§ **EXERCISE**
From the entries below, return exactly the lines beginning at the one that contains "Given: Tap the Safari reload page icon" and ending at the one that contains "Image resolution: width=663", both of them included, and only those lines.

=== RECORDED INFORMATION ===

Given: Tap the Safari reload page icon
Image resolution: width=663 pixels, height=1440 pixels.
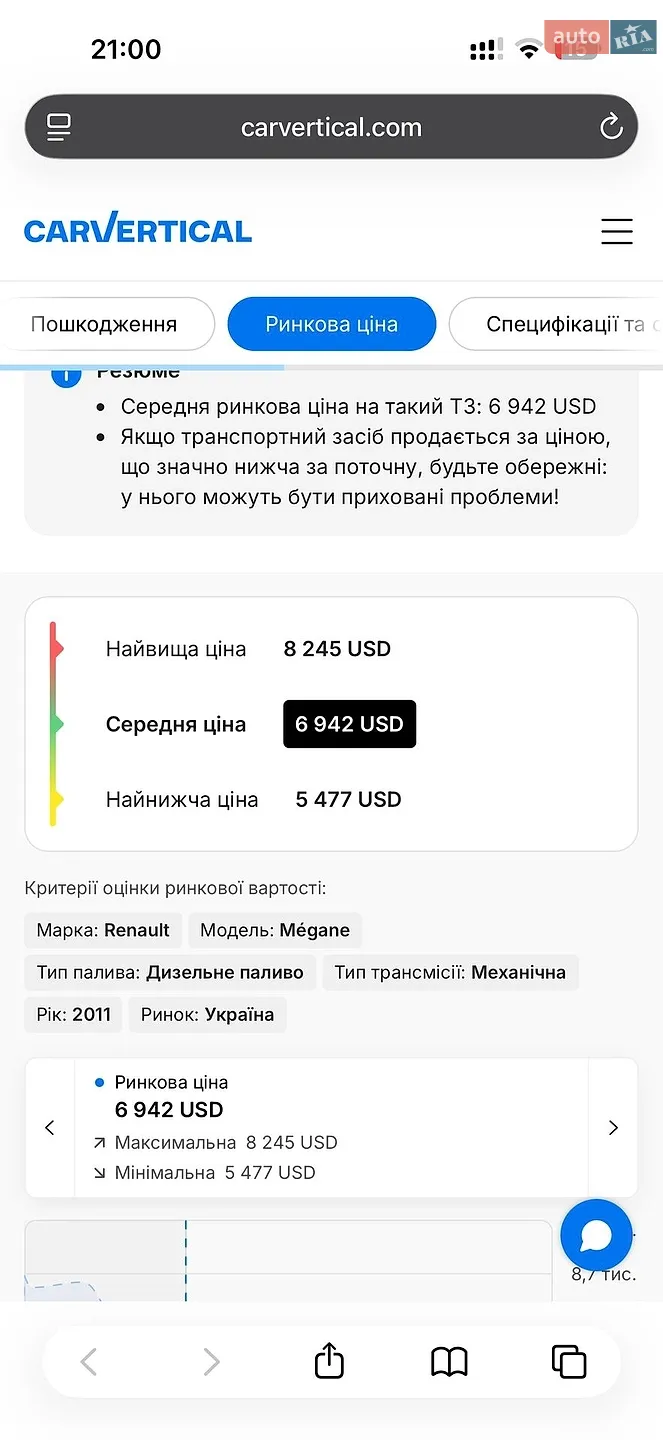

===
=== RECORDED INFORMATION ===

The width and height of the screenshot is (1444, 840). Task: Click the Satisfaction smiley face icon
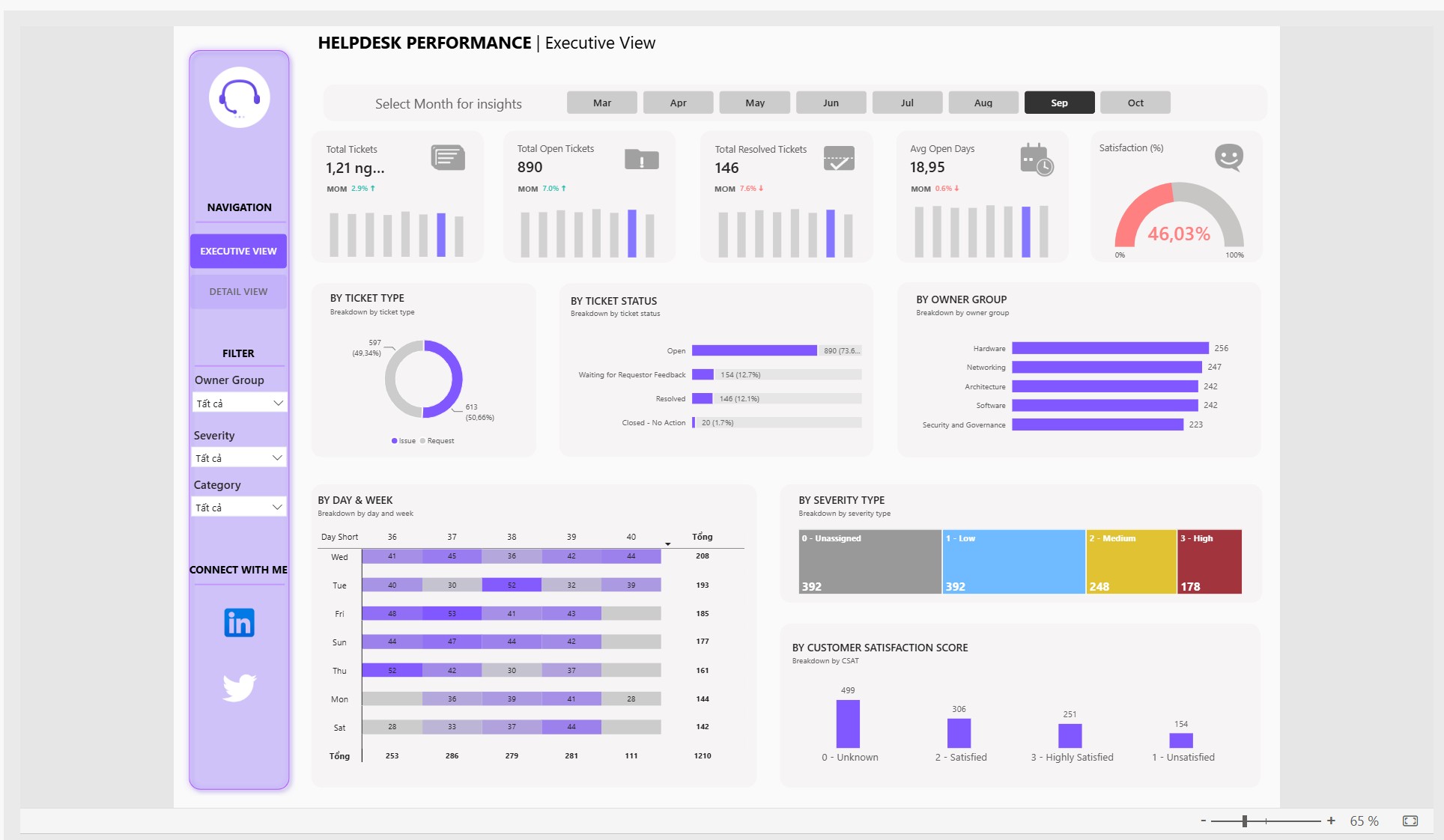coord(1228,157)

===
=== RECORDED INFORMATION ===

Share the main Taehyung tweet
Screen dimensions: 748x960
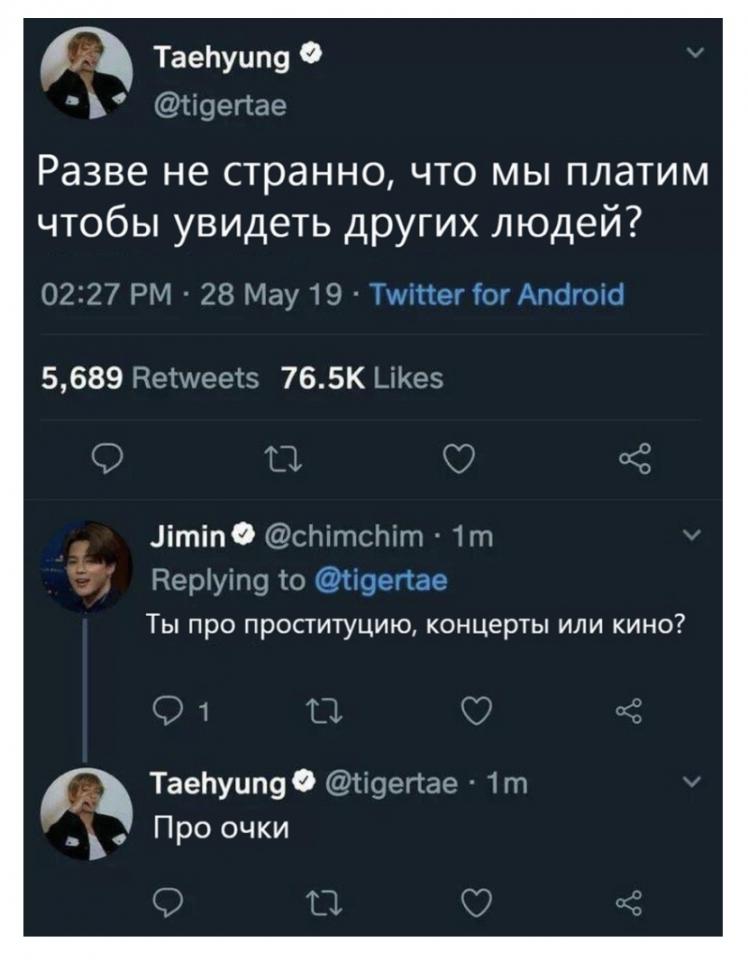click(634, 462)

===

§ **REPLY TO THE TASK**
Given: Tap the Safari reload page icon
Image resolution: width=663 pixels, height=1440 pixels.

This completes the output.